● DATA FOR THE TASK
⟨
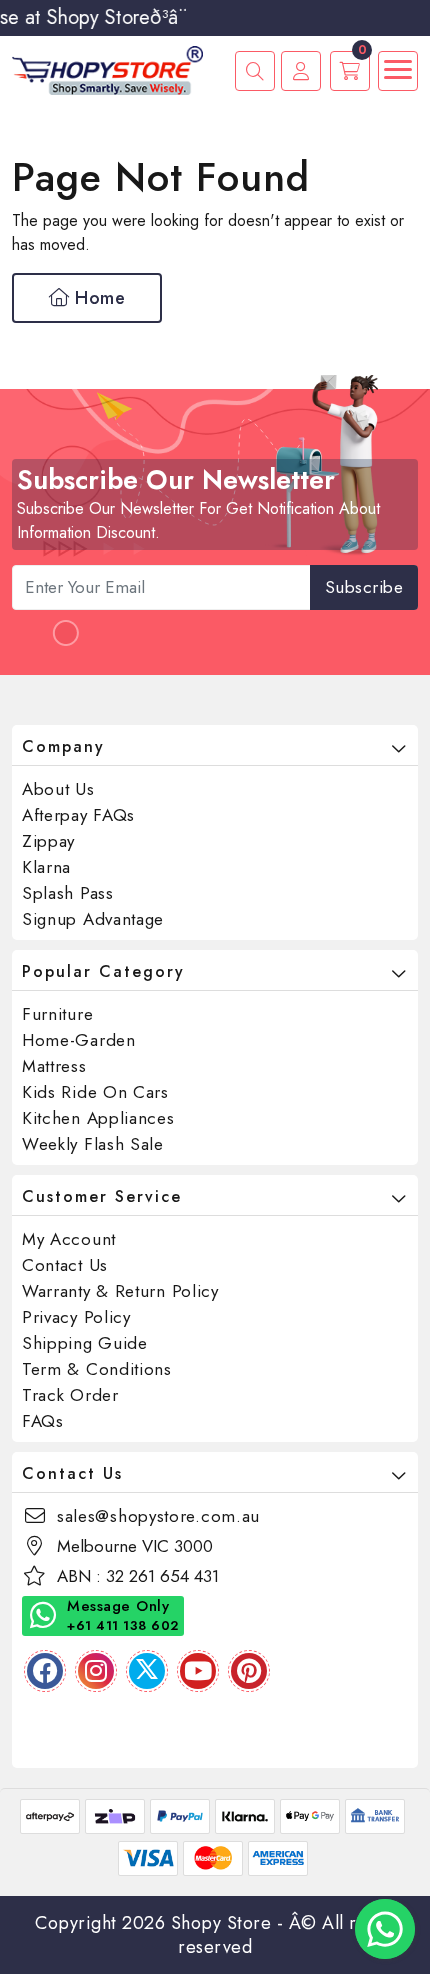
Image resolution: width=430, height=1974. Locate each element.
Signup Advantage (93, 919)
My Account (69, 1239)
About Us (58, 789)
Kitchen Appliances (98, 1118)
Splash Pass (68, 893)
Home (98, 298)
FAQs (43, 1421)
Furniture (57, 1014)
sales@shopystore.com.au (158, 1516)
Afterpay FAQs (78, 815)
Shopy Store (221, 1923)
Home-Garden (79, 1040)
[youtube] (198, 1671)
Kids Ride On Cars (95, 1092)
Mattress (54, 1066)
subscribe (364, 587)
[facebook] (45, 1671)
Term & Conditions (97, 1369)
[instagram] (96, 1671)
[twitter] (147, 1671)
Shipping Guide (85, 1343)
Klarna (46, 867)
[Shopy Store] (107, 68)
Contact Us (65, 1265)
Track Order (70, 1395)
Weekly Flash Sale (93, 1144)
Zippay (48, 841)
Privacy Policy (76, 1317)
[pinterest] (249, 1671)
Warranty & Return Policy (120, 1291)
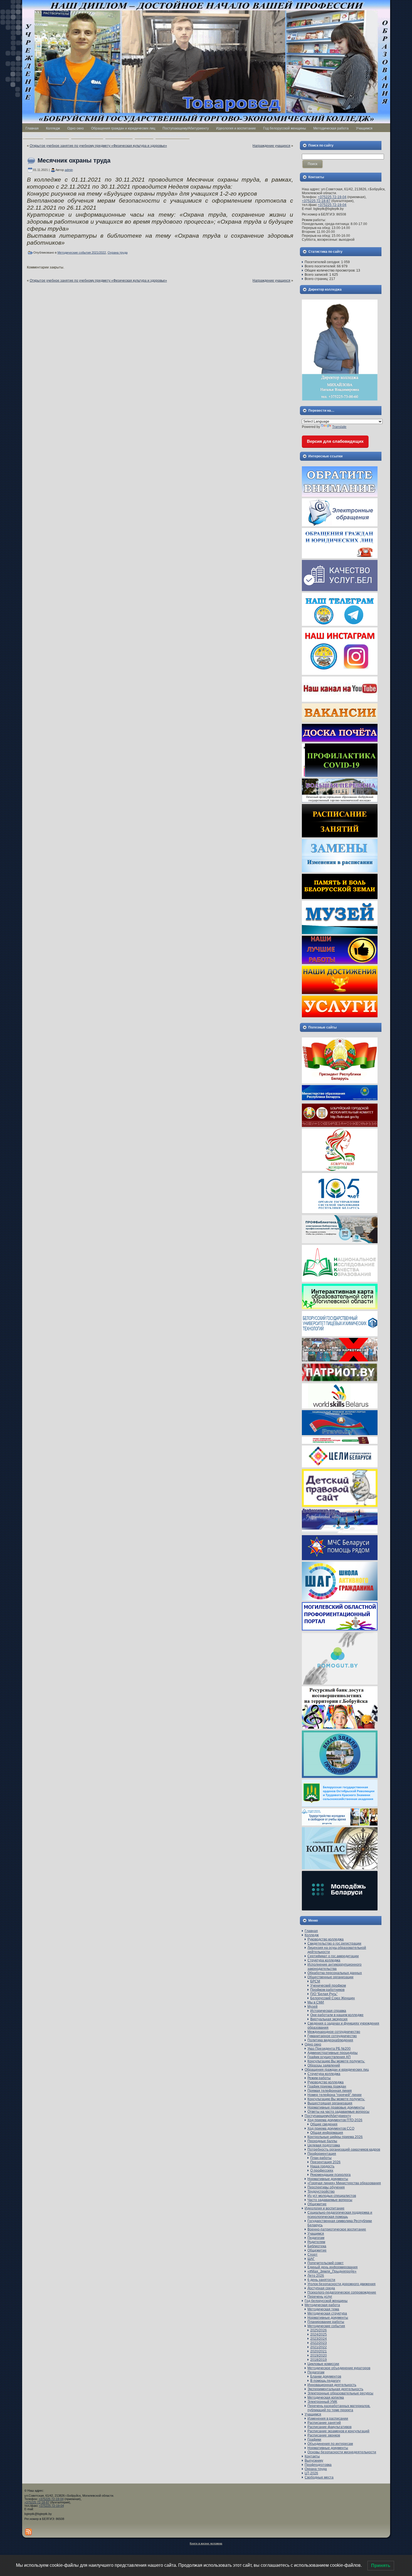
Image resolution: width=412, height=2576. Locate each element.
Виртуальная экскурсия (329, 2019)
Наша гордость (322, 2166)
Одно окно (313, 2044)
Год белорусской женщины (326, 2301)
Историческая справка (328, 2011)
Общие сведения (323, 2124)
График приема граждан (326, 2086)
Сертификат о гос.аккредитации (333, 1956)
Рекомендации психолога (330, 2175)
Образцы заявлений (323, 2065)
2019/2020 (318, 2355)
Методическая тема (323, 2309)
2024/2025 (318, 2334)
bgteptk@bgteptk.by (38, 2513)
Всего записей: (317, 275)
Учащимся (315, 2234)
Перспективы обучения (326, 2187)
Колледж (312, 1935)
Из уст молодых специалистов (331, 2196)
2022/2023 (318, 2343)
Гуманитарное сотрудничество (332, 2036)
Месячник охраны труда (74, 160)
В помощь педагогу (325, 2381)
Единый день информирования (332, 2267)
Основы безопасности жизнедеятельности (341, 2452)
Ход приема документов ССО (330, 2128)
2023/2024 (318, 2339)
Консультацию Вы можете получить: (336, 2061)
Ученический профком (328, 1985)
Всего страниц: (317, 279)
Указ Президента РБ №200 (329, 2049)
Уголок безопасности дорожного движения (341, 2284)
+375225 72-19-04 (332, 197)
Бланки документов (325, 2376)
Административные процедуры (332, 2053)
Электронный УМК (322, 2402)
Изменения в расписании (327, 2418)
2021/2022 (318, 2347)
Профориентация (321, 2154)
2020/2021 (318, 2351)
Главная (311, 1931)
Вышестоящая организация (329, 2103)
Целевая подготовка (323, 2145)
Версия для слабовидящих (335, 441)
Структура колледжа (323, 1960)
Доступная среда (321, 2288)
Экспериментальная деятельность (335, 2389)
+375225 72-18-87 (316, 201)
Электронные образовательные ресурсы (340, 2393)
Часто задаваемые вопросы (329, 2200)
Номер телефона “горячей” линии (334, 2095)
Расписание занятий (324, 2423)
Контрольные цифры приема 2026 (335, 2137)
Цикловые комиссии (323, 2364)
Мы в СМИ (315, 2002)
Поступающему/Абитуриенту (328, 2116)
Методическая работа (322, 2305)
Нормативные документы (327, 2179)
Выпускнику (314, 2461)
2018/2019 (318, 2360)
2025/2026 (318, 2330)
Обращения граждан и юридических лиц (337, 2070)
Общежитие (317, 2204)
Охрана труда (118, 252)
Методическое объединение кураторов (338, 2368)
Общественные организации (330, 1977)
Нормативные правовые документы (336, 2107)
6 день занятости (321, 2280)
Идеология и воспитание (324, 2208)
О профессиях (321, 2170)
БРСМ (315, 1981)
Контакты (312, 2456)
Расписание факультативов (329, 2427)
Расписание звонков (323, 2435)
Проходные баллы (322, 2141)
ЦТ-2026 (311, 2473)
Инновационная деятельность (331, 2385)
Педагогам (315, 2238)
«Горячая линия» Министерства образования (344, 2183)
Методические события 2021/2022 (81, 252)
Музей (312, 2007)
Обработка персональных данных (334, 1973)
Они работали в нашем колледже (337, 2015)
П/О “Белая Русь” (323, 1994)
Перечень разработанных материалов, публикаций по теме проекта (338, 2408)
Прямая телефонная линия (329, 2091)
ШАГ (311, 2259)
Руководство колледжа (325, 1939)
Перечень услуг (319, 2297)
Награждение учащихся (271, 146)
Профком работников (327, 1990)
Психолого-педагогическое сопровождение (341, 2292)
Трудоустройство (321, 2191)
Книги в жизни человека (206, 2543)
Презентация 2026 (325, 2162)
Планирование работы (325, 2322)
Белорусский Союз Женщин (332, 1998)
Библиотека (316, 2246)
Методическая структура (327, 2313)
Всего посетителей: (321, 266)
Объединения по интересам (330, 2444)
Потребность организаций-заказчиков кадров (343, 2149)
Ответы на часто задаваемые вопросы (338, 2112)
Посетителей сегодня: (323, 262)
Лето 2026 (315, 2276)
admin (69, 170)
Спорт (312, 2255)
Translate (339, 427)
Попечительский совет (325, 2263)
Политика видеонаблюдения (330, 2040)
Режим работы (319, 2078)
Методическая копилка (325, 2397)
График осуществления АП (329, 2057)
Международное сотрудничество (333, 2032)
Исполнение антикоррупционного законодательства (334, 1967)
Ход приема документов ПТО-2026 (334, 2120)
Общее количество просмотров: (330, 270)
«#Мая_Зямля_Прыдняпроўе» (332, 2271)
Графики (314, 2439)
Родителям (316, 2242)
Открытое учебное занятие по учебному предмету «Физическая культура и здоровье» (98, 146)
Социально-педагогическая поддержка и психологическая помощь (339, 2215)
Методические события (326, 2326)
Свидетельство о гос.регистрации (334, 1943)
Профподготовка (318, 2465)
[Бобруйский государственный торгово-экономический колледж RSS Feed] (28, 2531)
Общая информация (326, 2133)
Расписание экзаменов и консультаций (338, 2431)
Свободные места (319, 2477)
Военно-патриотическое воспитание (336, 2229)
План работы (321, 2158)
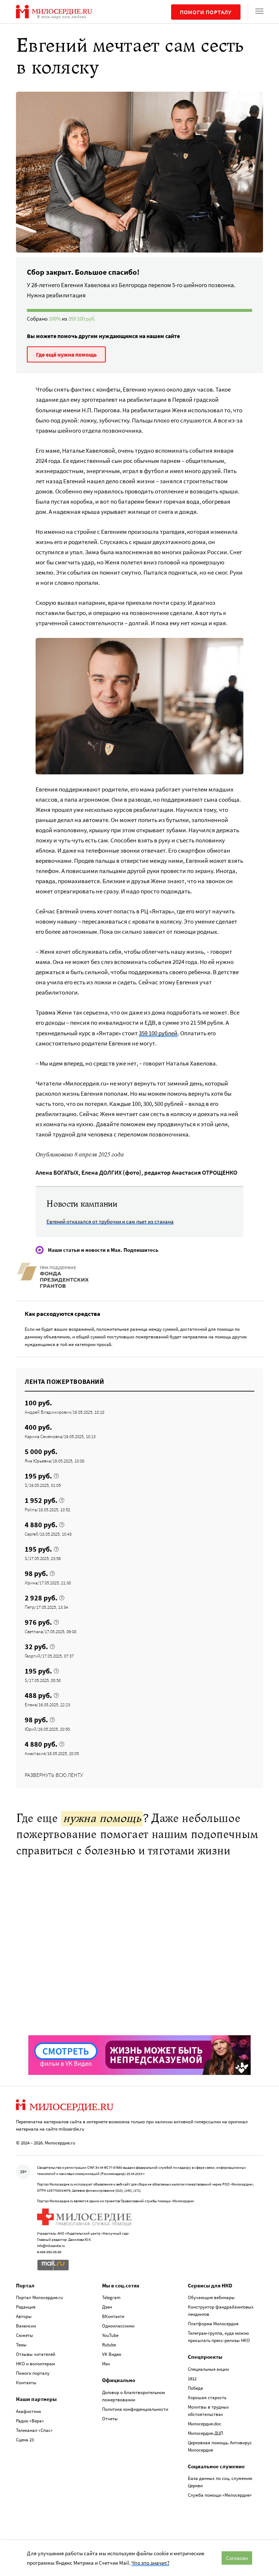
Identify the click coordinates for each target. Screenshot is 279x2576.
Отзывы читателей (35, 2354)
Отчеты (110, 2419)
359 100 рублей (158, 1033)
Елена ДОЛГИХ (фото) (111, 1172)
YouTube (110, 2335)
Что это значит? (150, 2562)
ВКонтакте (113, 2316)
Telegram (111, 2297)
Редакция (26, 2307)
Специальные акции (208, 2369)
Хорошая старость (207, 2397)
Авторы (24, 2316)
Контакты (26, 2382)
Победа (195, 2388)
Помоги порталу (206, 12)
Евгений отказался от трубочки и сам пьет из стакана (110, 1221)
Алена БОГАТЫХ (57, 1172)
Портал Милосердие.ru (39, 2297)
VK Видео (111, 2354)
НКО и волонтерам (35, 2364)
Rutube (109, 2345)
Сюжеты (24, 2335)
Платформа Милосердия (213, 2324)
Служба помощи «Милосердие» (220, 2495)
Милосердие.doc (204, 2424)
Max (106, 2364)
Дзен (107, 2307)
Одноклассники (118, 2326)
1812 (192, 2378)
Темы (21, 2345)
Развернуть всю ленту (54, 1774)
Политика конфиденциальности (135, 2409)
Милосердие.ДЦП (205, 2433)
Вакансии (26, 2326)
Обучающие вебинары (211, 2297)
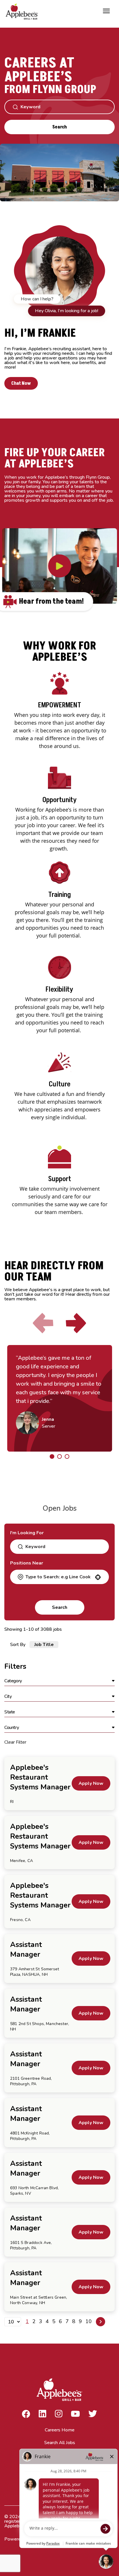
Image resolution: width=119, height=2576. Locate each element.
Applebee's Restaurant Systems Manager (40, 1777)
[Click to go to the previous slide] (43, 1323)
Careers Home (60, 2430)
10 (88, 2321)
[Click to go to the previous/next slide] (52, 1456)
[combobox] (58, 1576)
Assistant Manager (26, 1949)
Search (59, 127)
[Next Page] (100, 2321)
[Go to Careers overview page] (23, 10)
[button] (59, 1681)
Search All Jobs (59, 2442)
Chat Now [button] (21, 383)
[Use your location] (98, 1577)
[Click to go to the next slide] (76, 1323)
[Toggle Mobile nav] (106, 11)
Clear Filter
⟩
Looking back over the data above, restate word for word the lines that begin at the line with "Контрольные цифры приема 2026 (335, 2137)" and end at the line with "Translate (339, 427)", inclusive.

● OUTPUT
Контрольные цифры приема 2026 (335, 2137)
Цикловые комиссии (323, 2364)
Мы в СМИ (315, 2002)
Поступающему/Абитуриенту (328, 2116)
Методическая работа (322, 2305)
Нормативные документы (327, 2179)
Выпускнику (314, 2461)
2018/2019 (318, 2360)
2025/2026 (318, 2330)
Обращения граждан и юридических лиц (337, 2070)
Общежитие (317, 2204)
Охрана труда (118, 252)
Методическое объединение кураторов (338, 2368)
Общественные организации (330, 1977)
Нормативные правовые документы (336, 2107)
6 день занятости (321, 2280)
Идеология и воспитание (324, 2208)
О профессиях (321, 2170)
БРСМ (315, 1981)
Контакты (312, 2456)
Расписание факультативов (329, 2427)
Расписание звонков (323, 2435)
Проходные баллы (322, 2141)
ЦТ-2026 (311, 2473)
Инновационная деятельность (331, 2385)
Педагогам (315, 2238)
«Горячая линия» Министерства образования (344, 2183)
Методические события 2021/2022 (81, 252)
Музей (312, 2007)
Обработка персональных данных (334, 1973)
Они работали в нашем колледже (337, 2015)
П/О “Белая Русь” (323, 1994)
Перечень разработанных материалов, публикаций по теме проекта (338, 2408)
Прямая телефонная линия (329, 2091)
ШАГ (311, 2259)
Руководство колледжа (325, 1939)
Перечень услуг (319, 2297)
Награждение учащихся (271, 146)
Профком работников (327, 1990)
Психолого-педагогическое сопровождение (341, 2292)
Трудоустройство (321, 2191)
Книги в жизни человека (206, 2543)
Презентация 2026 (325, 2162)
Планирование работы (325, 2322)
Белорусский Союз Женщин (332, 1998)
Библиотека (316, 2246)
Методическая структура (327, 2313)
Всего посетителей: (321, 266)
Объединения по интересам (330, 2444)
Потребность организаций-заказчиков кадров (343, 2149)
Ответы на часто задаваемые вопросы (338, 2112)
Посетителей сегодня: (323, 262)
Лето 2026 (315, 2276)
admin (69, 170)
Спорт (312, 2255)
Translate (339, 427)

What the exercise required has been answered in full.